CDC’s guidance came after reports of the syndrome were made by physicians in northern Italy and also the United Kingdom (UK), both published in the journal The Lancet.

The General Paediatric Unit of Hospital Papa Giovanni XXII in Bergamo, Italy, admitted 10 children with the syndrome, including eight who tested positive for the coronavirus antibodies. Between January 1, 2015, and April 20, 2020, the doctors there had only seen a total of 19 children with the Kawasaki disease, according to the study published on The Lancet.

Compared to reports of children diagnosed with the Kawasaki disease in the past, the cases during the Covid-19 pandemic were seen in older and more severely ill children, the study reported. As many as 60 per cent of these cases suffered heart complications, and half had signs and symptoms of toxic shock syndrome.

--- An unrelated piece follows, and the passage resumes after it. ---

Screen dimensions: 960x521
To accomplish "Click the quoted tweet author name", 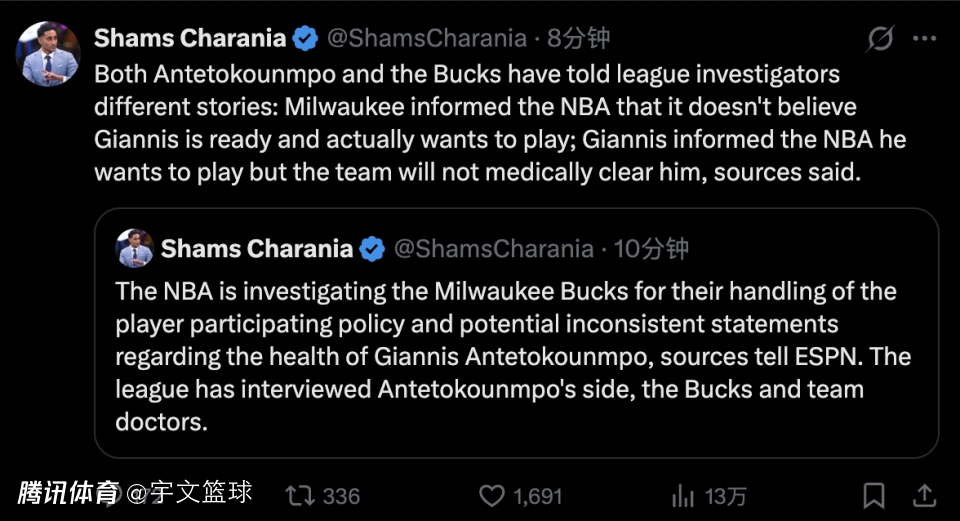I will [x=257, y=248].
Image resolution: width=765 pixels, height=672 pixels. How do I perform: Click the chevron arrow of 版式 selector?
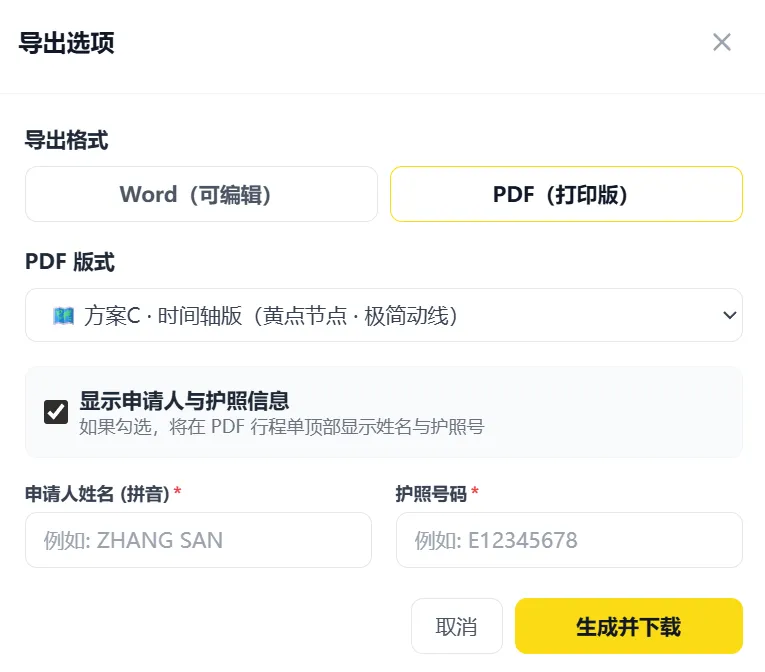(729, 316)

The UK researchers retrieved medical reports of children in South East England within a 10-day period in mid-April, 2020, and found an unprecedented cluster of eight children with enhanced inflammatory shock, which showed features similar to the Kawasaki disease or toxic shock syndrome. This case cluster then formed the basis of a national alert, as reported in the study.

Following international reports of MIS-C, some researchers have suggested that the coronavirus family might trigger Kawasaki disease, Reuters reported.

“The symptoms in children are different from adults with Covid-19 in whom the illness is more of a respiratory condition,” division chief of Paediatric Critical Care at Mount Sinai Kravis Children’s Hospital New York Dr George Ofori-Amanfo told Reuters.

Children with the rare inflammatory syndrome often present with abdominal pain and vomiting that progresses to shock, according to Dr Ofori-Amanfo. He reportedly added that none of the children he has seen recently with this syndrome had any underlying disease, but they all had antibodies for Covid-19.